Antisemitism, Antizionism, Jihadism and the Reunited Germany.
News by Fred Alan Medforth
Friday, November 25, 2016
Syrian Migrants Who Named Child ‘Angela Merkel’ Rejected for Asylum
A Syrian couple who were celebrated in the media for naming their child Angela Merkel after migrating to Germany have had their asylum application rejected.
The child was born shortly after arriving in Germany and her parents, Tema and Mamon Al-Hamza, chose the name as they wished to personally thank the German chancellor, who they perceived as inviting them.
However, as the family prepared to celebrate little Angela’s first birthday, they received a disappointing letter from the Federal Office for Migration and Refugees (BAMF).

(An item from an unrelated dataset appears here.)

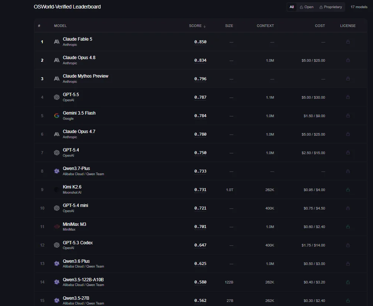Sort by the SCORE column arrow

tap(204, 26)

It informed them they are only being offered “subsidiary protection” in Germany, meaning although they cannot be deported for the time being, they are barred from bringing their family over to the prosperous European nation, Bildreports.

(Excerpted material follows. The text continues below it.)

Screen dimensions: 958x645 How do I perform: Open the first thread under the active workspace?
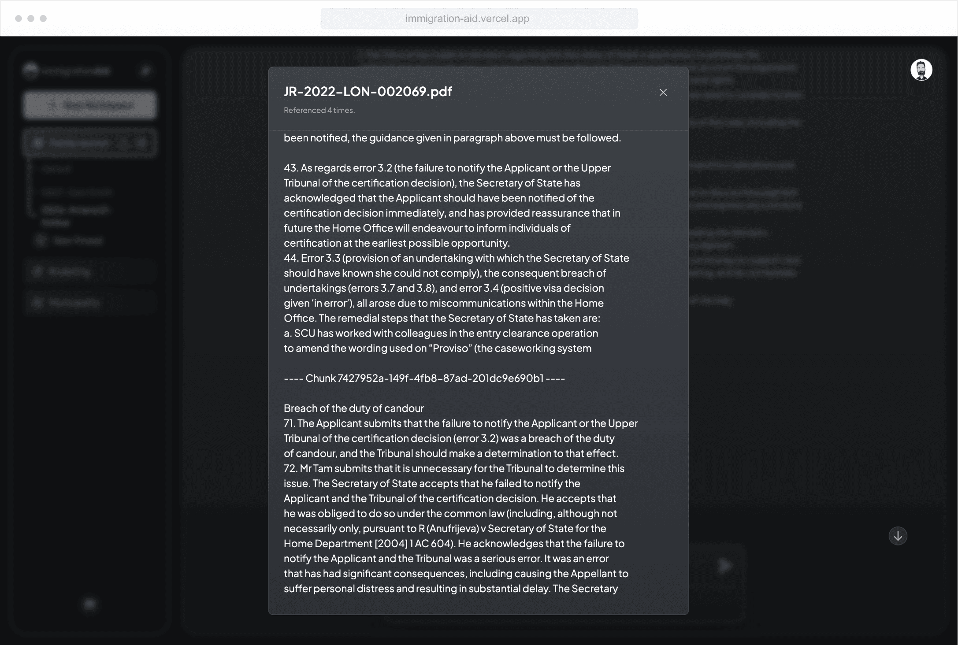point(56,169)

Just this week, a top German court ruled that not all Syrians arriving in the nation are automatically entitled to full asylum status, as they may not necessarily be politically persecuted if they return to Syria.
The judges said there was no reason to suspect the Syrian government was actively persecuting the general population, and only Syrians who could prove they were in danger could stay indefinitely.
For the Al-Hamza family, the decision means they will initially be able to stay in Germany for one year, after which they may stay longer if they meet certain conditions, such as making a sufficient livelihood and learning enough German.
Thousands of disgruntled Syrians who have been offered subsidiary protection have taken legal action against the German government.
Around 17,000 migrants sued after not being offered full asylum status, with more than 90 per cent winning their case. However, the recent court ruling is likely to change this.
Of the 30,000 who have made complaints against BAMF so far, some 2,600 have been successful.
In August, it was reported that a further 6,000 migrants were suing the German government because they say that their asylum claims are taking too long to process.